The edge cases are where design matters. A "customer profile by ID" is probably a resource. "Find customers at risk" is probably a tool because it implies query logic and ranking. "Analyze this customer account for renewal risk" might be a prompt if the user provides or selects the account context first. If you are building broader agent systems, MCP Tool Integration in Microsoft Agent Framework in C# is a useful companion for the action side of that decision.

Common Implementation Mistakes With MCP Resources in C#

The first mistake is modeling everything as a tool. Tools get attention, but known content often reads better as MCP resources in C#. The second mistake is modeling dynamic search as a resource template. If a user enters arbitrary filters, sorting rules, and result counts, a tool contract is usually more honest.

The third mistake is forgetting that prompts are user-facing workflows. A prompt with vague arguments and generic messages is hard to discover and hard to trust. The fourth mistake is ignoring notifications until after clients need them. Resource subscriptions, resource list changes, and prompt list changes are powerful, but they require the right server mode.

FAQ

What are MCP resources in C# used for?

MCP resources in C# are used to expose readable data from a server to an MCP client. They are a good fit for documents, configuration, generated reports, schemas, records, and other content the client may include as context. They are not meant for side effects.

What is [McpServerResource] in the C# SDK?

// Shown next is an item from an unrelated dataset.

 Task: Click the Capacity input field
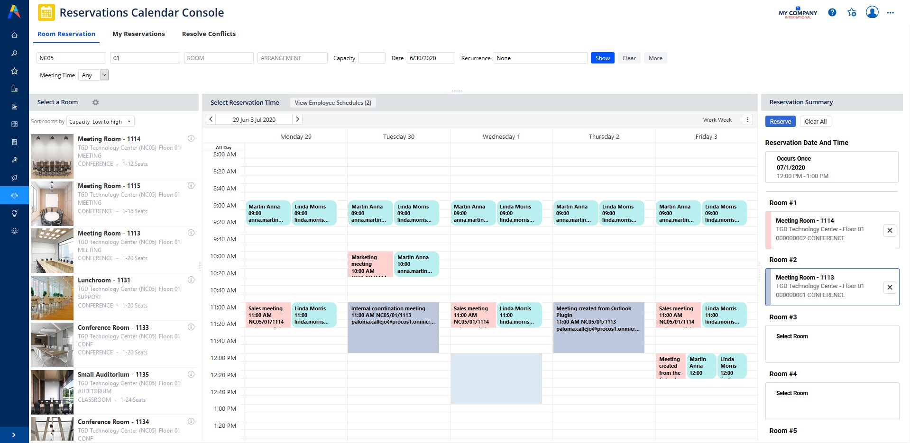372,58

[McpServerResource] is the method-level attribute used by the official C# SDK to expose a method as an MCP resource. It is typically used inside a class marked with [McpServerResourceType]. The attribute supports properties such as UriTemplate, Name, Title, MimeType, and IconSource.

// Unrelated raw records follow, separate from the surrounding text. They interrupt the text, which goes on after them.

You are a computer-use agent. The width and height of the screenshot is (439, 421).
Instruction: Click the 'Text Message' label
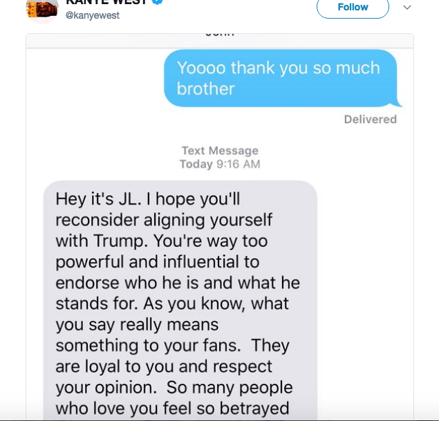click(219, 151)
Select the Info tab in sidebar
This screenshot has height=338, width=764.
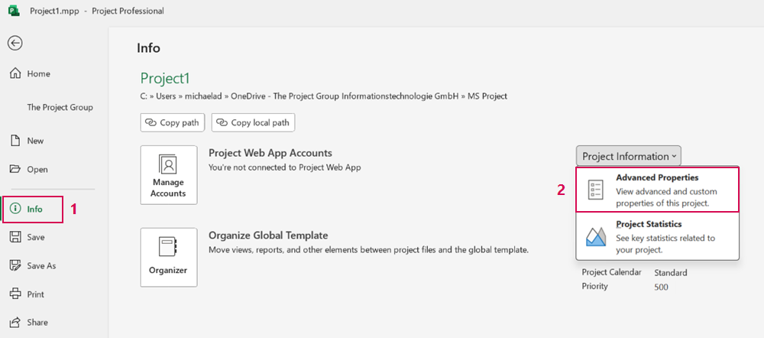coord(33,210)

What are MCP prompts .NET developers should model separately?

MCP prompts .NET developers expose through [McpServerPrompt] are reusable prompt templates. They return chat messages or protocol prompt messages, often with arguments. Use them for repeatable workflows such as code review, incident summaries, document review, or migration guidance.

How is [McpServerPrompt] different from [McpServerTool]?

[McpServerPrompt] returns reusable messages that guide a conversation. [McpServerTool] exposes a callable operation. If the server is doing work, use a tool. If the server is giving the user a reusable instruction template, use a prompt.

Should I use a direct resource or a template resource?

Use a direct resource when the URI is fixed, such as config://app/settings. Use a template resource when the URI has RFC 6570-style parameters, such as docs://articles/{id}. Both are still resource contracts, so the operation should be about reading content.

Do MCP resource subscriptions work with stateless HTTP?

The SDK docs say unsolicited notifications require stateful mode or stdio. Resource subscriptions and list-changed notifications are push-style behavior, so a stateless HTTP server cannot send those unsolicited updates. If subscriptions matter, account for that mode decision explicitly.

Final Thoughts on MCP Resources in C# and Prompts

MCP resources in C# and MCP prompts solve different problems than tools. Resources expose readable context through direct or template URIs. Prompts expose reusable workflows through returned messages and arguments. Tools perform operations.

That separation is what makes an MCP server easier for clients to reason about. Use resources for data, prompts for reusable instructions, and tools for actions. The result is not just a technically valid server. It is a server whose capabilities are easier for humans, clients, and models to understand.